-1

i have a 900 rows csv file contain url links , I want to detect which one of them are broken or 404 dead links before I can use scikit-learn . so is there any way I could use python 3.7 and be able to generate a csv file that tells which one is a dead link and which one is active .

hope to find anyone who could help me with that and thanks in advance

Mostafa Gafer
  • 63
  • 3
  • 14
  • 1
    Please edit your post with your program, your exact issue, what you have tried, and why it has not worked to your standards. – miike3459 Oct 11 '18 at 23:14
  • 1
    Welcome to StackOverflow. Please read and follow the posting guidelines in the help documentation, as suggested when you created this account. [On topic](http://stackoverflow.com/help/on-topic), [how to ask](http://stackoverflow.com/help/how-to-ask), and [... the perfect question](https://codeblog.jonskeet.uk/2010/08/29/writing-the-perfect-question/) apply here.

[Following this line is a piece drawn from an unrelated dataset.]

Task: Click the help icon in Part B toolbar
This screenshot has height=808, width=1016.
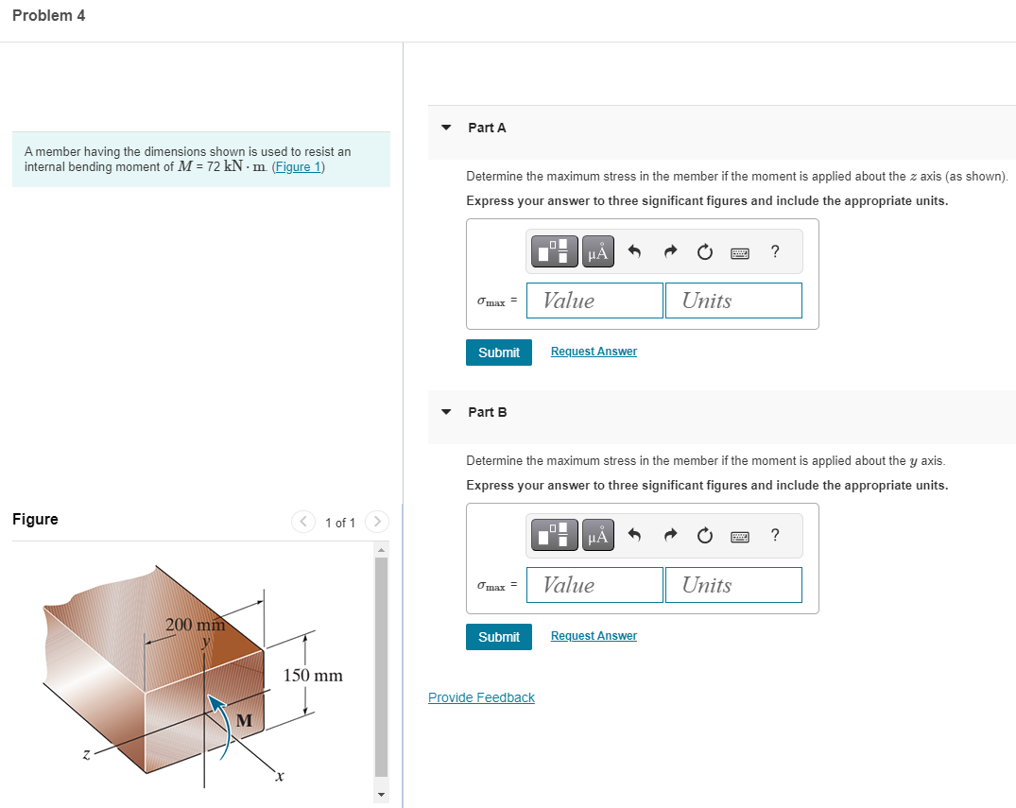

StackOverflow is not a design, coding, research, or tutorial resource. – Prune Oct 11 '18 at 23:18

1 Answers1

1

You will need to specify what it means for a link to be broken exhaustively. Here is a sample code, you can tweak it to your need by updating the is_broken method:

 import pandas as pd
 import requests

 # Preparing dummy data 
 links = ['https://google.com', 'http://thisisinvalid.de', 'http://docs.python-requests.org/en/master/api/broken']
 df = pd.DataFrame(links, columns=['links'])

 # Update as you need
 def is_broken(link):
     try:
         response = requests.get(link)
         if response.status_code == 404:
             return True
         return False
     except Exception as e:
         return True

 df.ix[:, 'is_broken'] = df.ix[:, 'links'].map(lambda link: is_broken(link))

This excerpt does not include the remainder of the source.